No entanto, o especialista explica que, ao contrário do que muitos pensam, a abrangência da legislação vai além da violência física.
Existem outros tipos de violência que podem ser cometidos contra a mulher e que são amparados pela Lei Maria da Penha, dentre eles a violência psicológica, quando causa danos emocionais e diminuição da autoestima, mediante ameaças, humilhações, manipulações; violência sexual que é qualquer conduta relacionada a sexualidade não desejada; violência patrimonial e violência moral, condutas caracterizadas como calúnia, difamação e injúria”.
Vítima deve ser mulher, independente de sua orientação sexual
Gabriel Fonseca lembra ainda que não são apenas os companheiros que podem ser enquadrados na Maria da Penha. “A pessoa acusada de cometer violência doméstica, não deve ser, necessariamente, homem. Pode ser entre mulheres, em relação materna/paterna e filial, entre avós, irmãos, amigos e demais variadas situações”, detalha.
Para ser enquadrada na Lei Maria da Penha, a vítima deve ser mulher, independente de sua orientação sexual e o delito ocorrer no âmbito da unidade doméstica, familiar e existir qualquer relação íntima de afeto entre as partes”, completa.
Muitas mulheres deixam de registrar ocorrência por pensarem que não terão crédito, mas o advogado destaca que é ao contrário. “A palavra da mulher, nesses casos, possui maior relevância quando comparado a demais judicializações penais. Isso porque a grande maioria dos delitos são cometidos quando não há testemunhas ou outras provas que podem ser produzidas. Entretanto, a palavra da vítima deve estar sempre acompanhada de outros indícios, tal como o exame de corpo de delito”.
Ao longo dos anos, os homens se queixaram através de piadinhas sobre não ter uma lei específica para eles. No entanto, o especialista também fala sobre esse viés. “É nítido que não há uma lei específica quando o homem é vítima de violências cometidas por uma mulher. Nesses casos o código penal de maneira geral é aplicado”, explica Gabriel, destacando ainda um ponto que a legislação precisa melhorar.
Infelizmente, muitas mulheres utilizam dos direitos que a lei trata para se beneficiarem indevidamente, principalmente exercendo falsas acusações para ganhar vantagens no relacionamento. A lei deve ser aprimorada para tratar dessas questões, punindo severamente quando algo similar acontece, principalmente para que a Lei Maria da Penha não perca seu prestígio e aplicabilidade”.
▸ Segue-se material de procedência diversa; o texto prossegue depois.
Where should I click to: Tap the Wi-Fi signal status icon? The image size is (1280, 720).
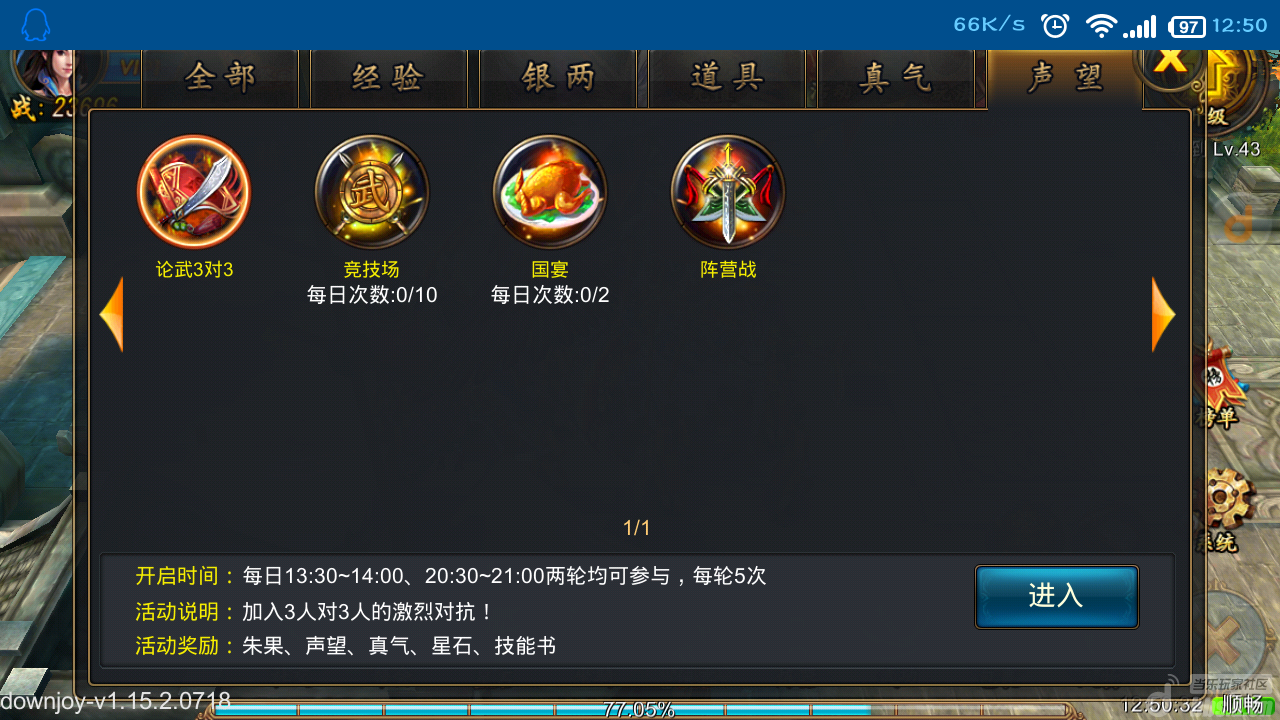pos(1101,25)
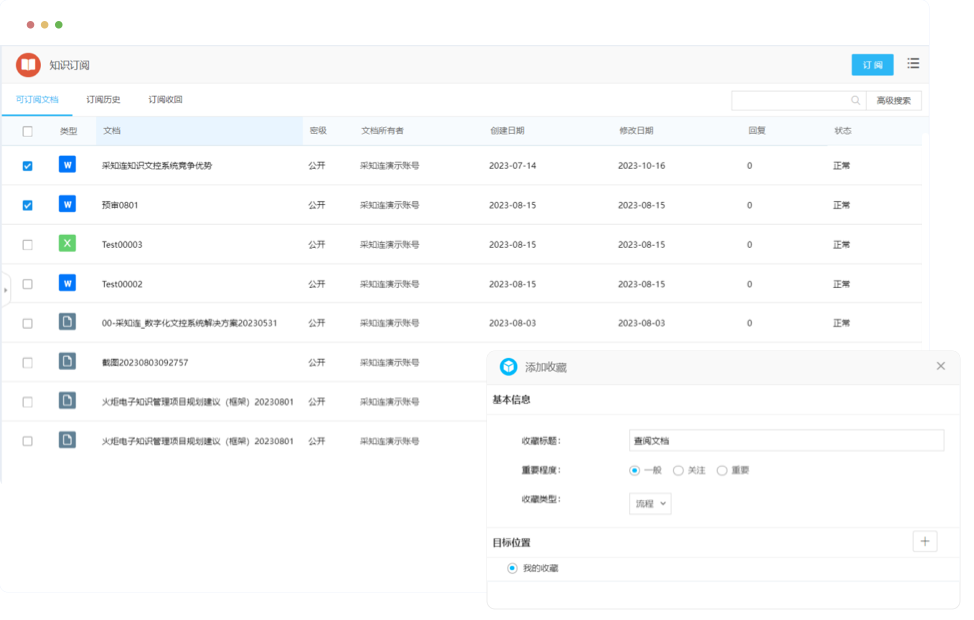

Mais sobre a Lei Maria da Penha
Sancionada em 7 de agosto de 2006, pelo então presidente Luiz Inácio Lula da Silva, a A Lei Federal nº 11.340 (Lei Maria da Penha) a, chega a sua maioridade e completa 18 anos em 2024, como uma das legislações mais avançadas no combate à violência doméstica e familiar contra a mulher.
Ela é considerada um marco na proteção das mulheres contra a violência doméstica no Brasil, ao melhorar a eficácia da legislação anterior (Lei 9099/95), que frequentemente convertia penas em prestação de serviços à comunidade, e ampliou a rede de apoio às mulheres vítimas de agressão.
A legislação também criou as medidas protetivas de urgência para as vítimas e implementou Delegacias Especializadas de Atendimento à Mulher, Casas-abrigo, Centros de Referência da Mulher e Juizados de Violência Doméstica e Familiar contra a Mulher.
O seu nome é uma homenagem à farmacêutica Maria da Penha Maia Fernandes, que foi agredida pelo marido durante seis anos até se tornar paraplégica, depois de sofrer atentado com arma de fogo, em 1983. Inspirada na história de Maria da Penha, a lei surgiu como uma resposta do governo brasileiro para combater e diminuir os casos de violência doméstica no país.